Every brand manages catalogs differently. Some rely on manual spreadsheets, others wrestle with rigid in-house systems, and many are tangled up in complex PIMs or ERPs. Meanwhile, retailers impose their own rules: one requires cropped torso shots, another insists on white backgrounds. Even the wrong color name–”orange” instead of “carrot”–can get a listing rejected.

These inconsistencies translate into a tremendous amount of manual work. A single SKU might need several different formatting passes to meet partner requirements. Multiply that by thousands of products and dozens of retail channels, and it’s no surprise that teams spend as much as half of their time just correcting data issues.

And while they’re doing that, priorities like seasonal launches and growth strategy fall behind. Listings go live missing key attributes, or are blocked entirely. Customers scroll past or purchase with incorrect expectations. The process meant to support growth becomes a recurring source of drag.

The Case for Multimodal AI

This is exactly the kind of problem multimodal AI is built to address. Unlike traditional automation tools, which rely on structured inputs, multimodal systems can analyze and make sense of both text and images, similar to how a human merchandiser would.

It can scan a photo and a product title, recognize design features like flutter sleeves or a V-neckline, and assign the correct category and tags required by a retailer.
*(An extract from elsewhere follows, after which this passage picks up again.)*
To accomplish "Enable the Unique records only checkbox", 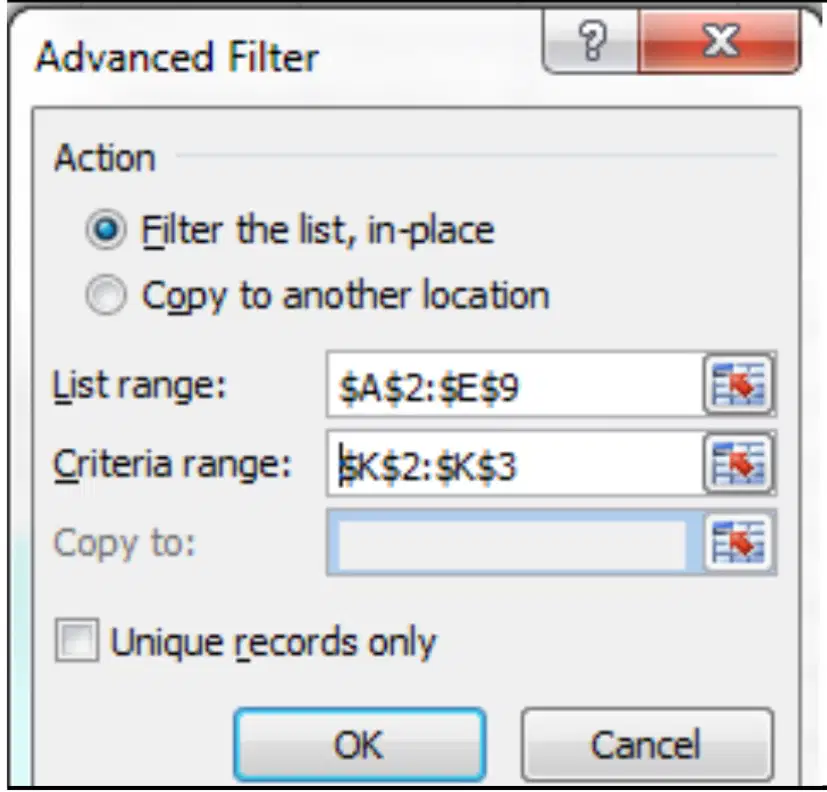I will 77,640.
It can standardize inconsistent labels, mapping “navy,” “midnight,” and “indigo” to the same core value, while filling in missing attributes like material or fit.

At the technical level, this is made possible by vision-language models (VLMs) — advanced AI systems that jointly analyze product images and text (titles, descriptions) to understand each item holistically. These transformer-based models are trained on platform requirements, real-world listing performance, and historical catalog data. Over time, they get smarter, learning retailer taxonomies and fine-tuning predictions based on feedback and outcomes.

Tasks that used to take weeks can now be completed in hours, without sacrificing accuracy.

Why Clean Data Speeds Everything Up

When product data is complete, consistent, and well-organized, everything else runs much more smoothly. Items surface in the right searches, launch without delays, and appear in the filters customers actually use. The product shoppers see online is the one that arrives at their door.

That kind of clarity leads to tangible results across the entire retail operation. Retailers can onboard SKUs without lengthy back-and-forths. Marketplaces prioritize listings that meet their standards, improving visibility and placement. When information is clear and consistent, shoppers are more likely to convert and less likely to return what they bought. Even support teams benefit, with fewer complaints to resolve and less confusion to manage.

Scaling Without the Burnout

Brands aren’t just selling through their own sites anymore. They’re going live across Amazon, Nordstrom, Farfetch, Bloomingdale’s, and a long list of marketplaces, each with its own evolving requirements. Keeping up manually is exhausting, and over time, unrealistic and unsustainable.

Multimodal AI changes that by helping brands build adaptive infrastructure. These systems don’t just tag attributes, they learn over time. As new marketplace-specific rules are introduced or product photography evolves, listings can be updated and reformatted quickly, without starting from scratch.

Some tools go further, automatically generating compliant image sets, identifying gaps in attribute coverage, and even tailoring descriptions for specific regional markets. The goal isn’t to replace human teams. It’s to free them up to focus on what makes the brand unique, while letting AI handle the repetitive, rule-based tasks that slow them down.

Let Brands Be Creative and Let AI Handle the Rest

Fashion thrives on originality, not manual data entry. Messy product data can quietly derail even the strongest brands. When the basics aren’t right, everything else–from visibility to conversion to retention–starts to slip.

Multimodal AI offers a realistic, scalable path forward. It helps brands move faster without losing control, and brings order to a part of the business that’s long been defined by chaos.

Fashion moves fast. The brands that succeed will be the ones with systems built to keep up.